Из единственного окна жилища Могилевского открывался вид на песчаный морской берег, почему-то всегда пустынный. Лишь одинокий тополь с облезлой, старой корой стоял метрах в пятидесяти от дома и скрашивал общую унылую картину. Его вылезшие из песка вековые корни были уже не в состоянии наполнить живительной силой верхние листья и ветви, отчего верхушка щетинилась вылезавшими из-под нижнего зеленого яруса многометровыми сухими сучьями. С первого взгляда издали они ассоциировались со скелетом какого-то мифического монстра, поднявшего к небу свои скрюченные, иссохшие пальцы.
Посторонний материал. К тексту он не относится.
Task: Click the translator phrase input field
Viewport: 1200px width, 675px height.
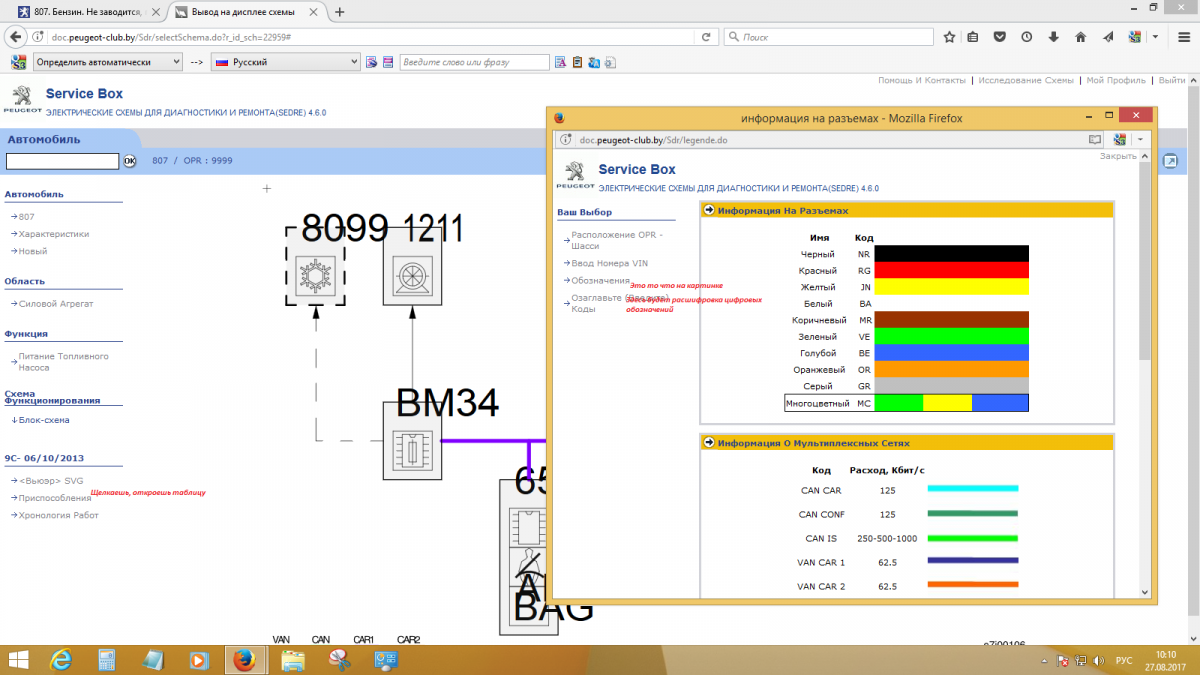Action: (474, 62)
И только по утрам эти белые отмершие ветки оживали. Старый тополь почему-то очень привлекал огромную стаю черных птиц. Едва оранжевый солнечный диск показывался из-за моря, как все окружающее пространство мгновенно оглашалось громким карканьем и хлопаньем бесчисленных крыльев. Сотни черных ворон стремительно налетали на одинокий тополь, дружно облепляя голые ветки. Примерно стольким же не хватало места на обнаженных сучках, однако зеленую часть дерева они занимать не хотели. Выставив вперед крючкастые лапы, щелкая длинными клювами, опоздавшие птицы яростно набрасывались на более прытких своих сородичей, успевших захватить раскачивающийся насест. Верхушка дерева превращалась в огромный, шевелящийся на фоне неба комок из черных развевающихся лохмотьев. Его покровы, голова и клочкастые волосы постоянно меняли свои очертания в зависимости от поведения и расположения птиц. Живое привидение то жутко покачивалось, то вытягивалось ввысь, то медленно разрасталось во все стороны. От него то и дело отваливались большие черные хлопья. А в окружающем призрак пространстве продолжалась неистовая пляска, сопровождавшаяся яростным гвалтом. Все это явно походило на некий мистический спектакль в исполнении черных бестий, веселившихся каждое утро по одному и тому же сценарию.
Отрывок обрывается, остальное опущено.